Пока Шалаш размещал в комнате оружие и рюкзаки и выкладывал на стол всё необходимое для ужина, Волчара стал расспрашивать женщину о том, как дозвониться до ближайшей больницы и поскорее госпитализировать Дуплета, вкратце объяснив, что было столкновение с медведем. Затем он удалился звонить в больницу, перед выходом значительно переглянувшись с друзьями (из чего они поняли, что водку он купит), а хозяйка, не показавшая никакой эмоции при вести о медведе и при виде кровавой повязки на руке Дуплета, предложила свои услуги по приготовлению пищи.
– Чай, вам горячее нужно? – спросила она, подойдя сзади к Шалашу так внезапно, что тот вздрогнул. Дуплет, сидевший на диване, не удержался от вымученной улыбки. Заметив реакцию Шалаша, она тоже раздвинула рот в улыбке, которая вышла у неё не слишком привлекательной: бескровные губы образовали плоскую тёмную щель, за которой совершенно не было видно зубов, и казалось, что их там нет ни единого.
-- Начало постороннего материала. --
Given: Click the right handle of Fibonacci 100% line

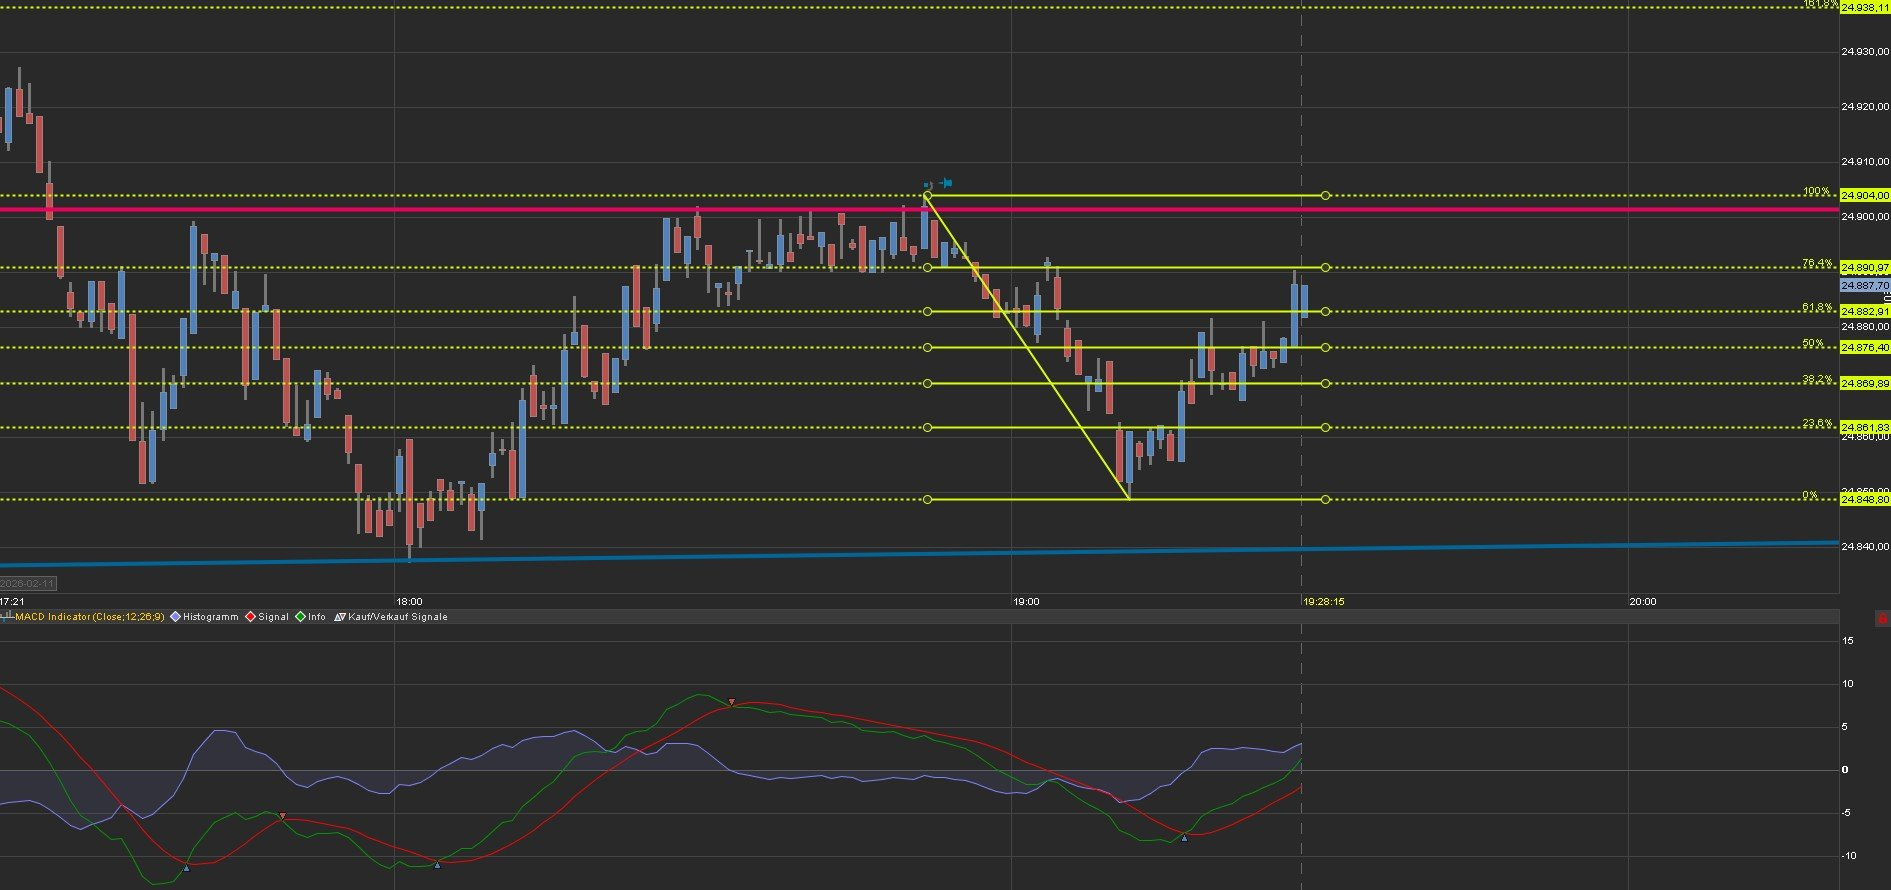Looking at the screenshot, I should (1325, 196).
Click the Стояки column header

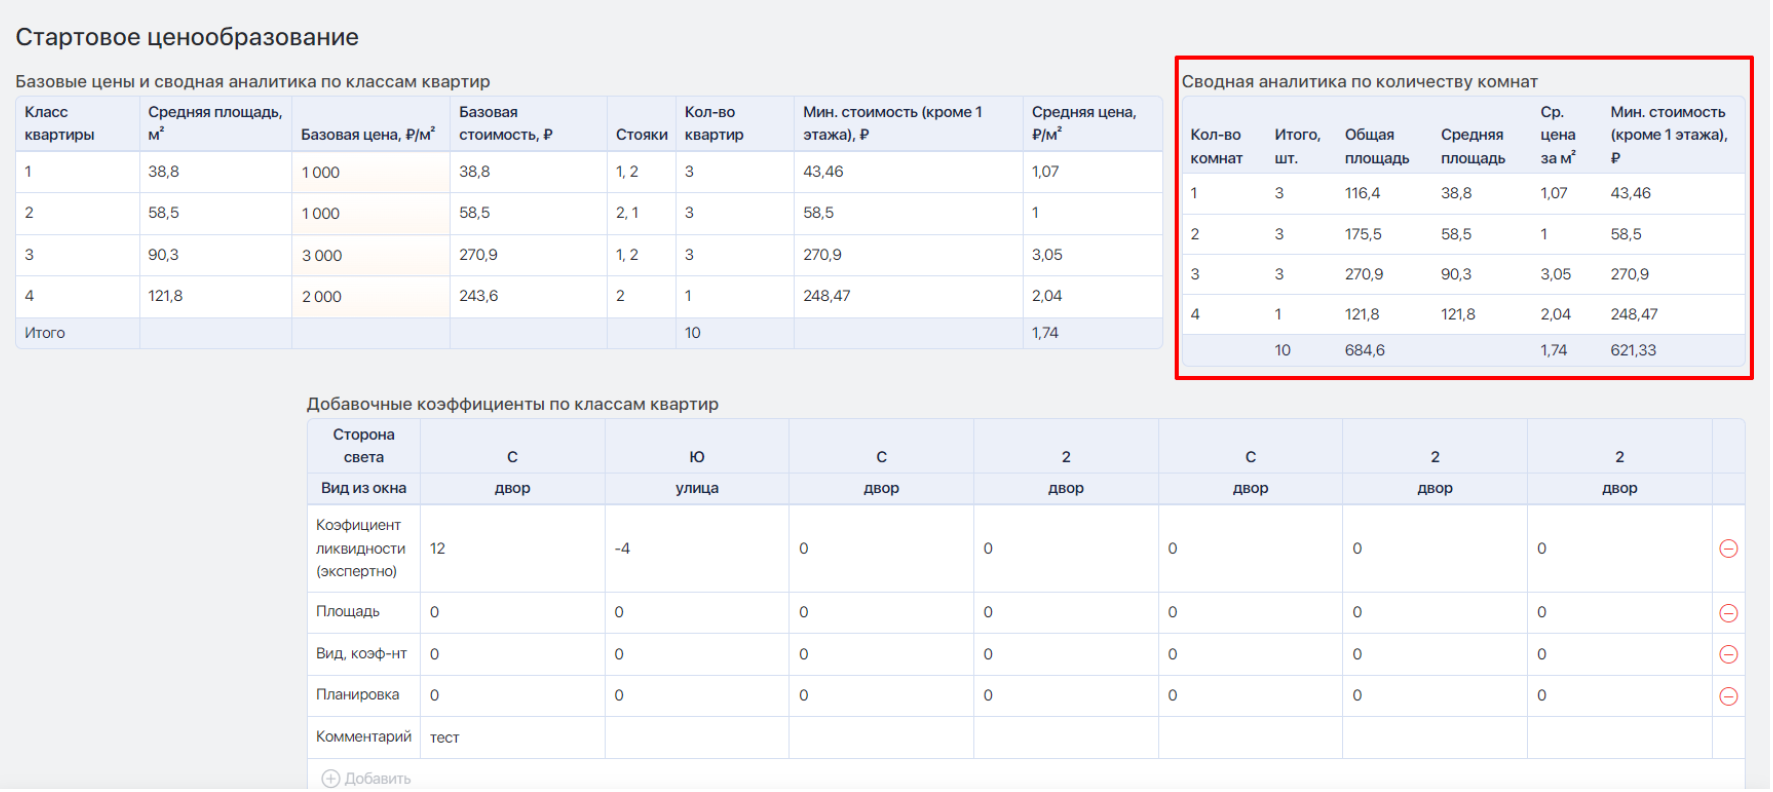tap(642, 135)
– У нас своя дичь и свои продукты, – принялся объяснять Шалаш, пока она расставляла на столе посуду, извлекаемую из серванта, – так что от вас почти ничего и не нужно. Разве что немного хлеба. Я достану вам утиные тушки. Они уже общипаны и выпотрошены. Вы их, пожалуйста, приготовьте как-нибудь – например, потушите. У нас есть и консервы, и соль, и посуда.
– Ладно, неси это всё ко мне на кухню! – Хозяйка направилась к входной двери, сделав Шалашу приглашающий жест следовать за собою. – Кухня у меня через сени. Сейчас зажгу там свет, и найдёшь, не ошибёшься. А это что у тебя? Копчёности сразу на стол выкладывай. Небось, ножи-то есть?
– Обижаете!
– Ну то-то же.
И она скрылась за дверью. Шалаш и Дуплет переглянулись и прислушались. Хозяйка ступала бесшумно, поэтому звуки шагов им услышать не удалось, и только раздавшийся перезвон открываемых крышек и вынимаемых откуда-то кастрюль и другой утвари показали, что она уже орудует на кухне.
Шалаш принялся возиться с рюкзаками, доставая из них различную снедь. Понахватавши и еле удерживая в руках продукты, он подошёл к двери и столкнулся с входившим Волчарой.
– Ну что? – нетерпеливо спросил Дуплет.
– Купил! – кивнул Волчара.
– Да я не про это, чёрт тебя дери!
– Теперь о тебе. Бригада сможет приехать только утром. До райцентра сто семьдесят километров, больница только там. А машина в больнице хотя и есть, но водитель сейчас то ли в отпуске, то ли в запое – я так и не понял толком. По-моему, там и дежурный подшофе, судя по его ответам, – Волчара уселся за стол, достал свой гигантский нож и принялся нарезать копчёную грудинку. – Короче, дорогой, придётся тебе потерпеть до утра!
– Чёрт бы побрал эту глухомань! – не сдержался Дуплет, в то время как Шалаш вышел из комнаты и направился на кухню.
Волчара выдержал паузу и спросил, деловито управляясь с ножом:
– Ну как вы тут с этой… с мадамой?
– Да невесёлая тётка, честно говоря, – усмехнулся Дуплет. – Взгляд у неё какой-то тяжёлый и… неприятный, что ли.
– Ничего, не боись, это всё временно!
Волчара, судя по всему, был вполне беззаботен и чувствовал себя победителем. Он предвкушал вкусное и долгое застолье и был даже доволен, что Дуплет остаётся на ночь, так как сидеть за столом втроём с мрачноватой хозяйкой и с Шалашом, обида на которого ещё не улеглась, ему не слишком хотелось.
– Сейчас вот выпьем, и сразу в другом свете всё покажется, – бодро продолжал Волчара. – И боль чувствовать будешь меньше, и хозяюшка покажется симпатяшкой!
– Да ну тебя к чёрту! Всему есть предел, и я не всеяден! Ей, пожалуй, все пятьдесят!
– Как рука-то?
– Болит! Как же ещё.
– А наш герой пошёл с нею ужин готовить? Небось, оба уже в фартучках, нарукавничках? – не удержавшись, он расхохотался собственной шутке.
– Она одна будет готовить. Шалаш сейчас вернётся.